Le SIARP, favorable à la biodiversité sur ses différents sites et aux initiatives pertinentes de ses agents, a répondu avec enthousiasme à ce désir en mettant à disposition un espace dédié pour l’implantation des ruches, tout en finançant une partie du matériel de notre jeune apiculteur en herbe passionné.
Gardons à l’esprit que les abeilles sont essentielles pour l’Homme car elles contribuent à la pollinisation de 80 % des espèces de plantes à fleurs et des plantes cultivées. Ces butineuses de notre biodiversité sont en danger depuis des décennies (pesticides, changement climatique…), il est par conséquent primordial de favoriser leur implantation dès que cela est possible pour préserver leur survie, leur développement et notre avenir.
Au petit soin pour les abeilles
Thierry a fait toutes les démarches nécessaires pour créer sa micro-entreprise. En effet, sans numéro de SIRET, impossible de vendre une future récolte de miel et encore moins de donner un simple pot. Au printemps 2024, accompagné par un apiculteur confirmé, il a implanté ses quatre premières ruches. Une météo très capricieuse et pluvieuse a mis à mal la survie des premiers essaims qui se sont développés malgré tout, avec de nombreuses naissances. Aucune récolte de miel ne fut possible pour cette première année, il a fallu leur laisser le nectar précieux pour assurer leur survie, et même leur apporter un complément de nourriture, avec du sirop de nourrissement !
Les ruches ont été fortement fragilisées mais avec toute l’attention de notre apiculteur, elles ont « presque » passé sereinement cette année « baptême du feu » À la fin de l’hiver, seul un essaim s’est fait « la belle » car l’abeille noire a parfois tendance à aller voir ailleurs ! 2025 s’annonce sous de meilleurs auspices.
Du miel et des abeilles
Thierry, un peu fébrile à ne surtout pas rater cette première récolte tant attendue, après une année d’investissement et de petits soins pour ses locataires, a pu compter de nouveau sur son « apiculteur conseiller » pour l’accompagner dans cette étape ultime. Les butineuses de l’une des ruches ont bien travaillé : une quinzaine de kilos de miel a été extrait début mai. Un miel qui s’est rapidement cristallisé après un temps de maturation nécessaire de quelques jours avant la mise en pot. Il a le parfum des arbres fruitiers environnants, poiriers et pommiers, mais surtout une belle couleur blanche, caractéristique du colza.

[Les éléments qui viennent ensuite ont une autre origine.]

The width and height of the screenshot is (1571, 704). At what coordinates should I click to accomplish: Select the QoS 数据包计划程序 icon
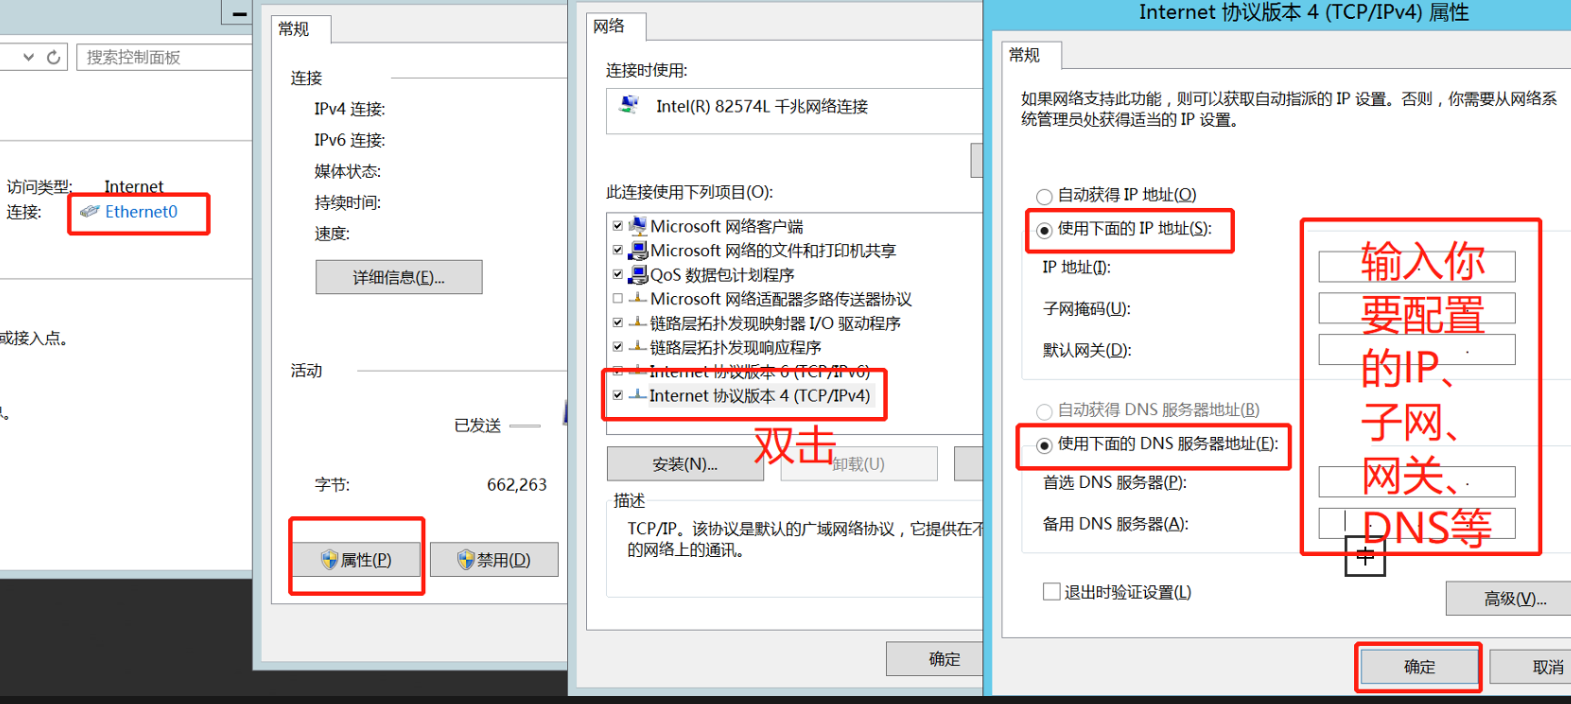pyautogui.click(x=638, y=274)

Ce fut un moment très émouvant, souligne Thierry. C’est vraiment avec une certaine fierté que j’ai réalisé cette première récolte. Il était important pour moi de me faire accompagner quand je me suis lancé dans l’apiculture car on commet forcément des erreurs de débutant. Mais c’est aussi une force car on apprend aussi de celles-ci. Cette récolte de printemps n’est que le début, cette année 2025 s’annonce nettement meilleure pour la production de miel. J’attends d’ici la fin mai deux nouveaux essaims extérieurs qui viendront aussi compléter ceux que j’ai réussi à créer au printemps. Nous aurons sur Chars ainsi environ sept à huit ruches.
Thierry, apiculteur et agent d'exploitation à la station d'épuration de Chars Tweet
On ne pouvait pas finir cet article sans avoir testé ce miel, ayant une âme du SIARP.
Un vrai délice, n’en doutez pas ! Merci Thierry.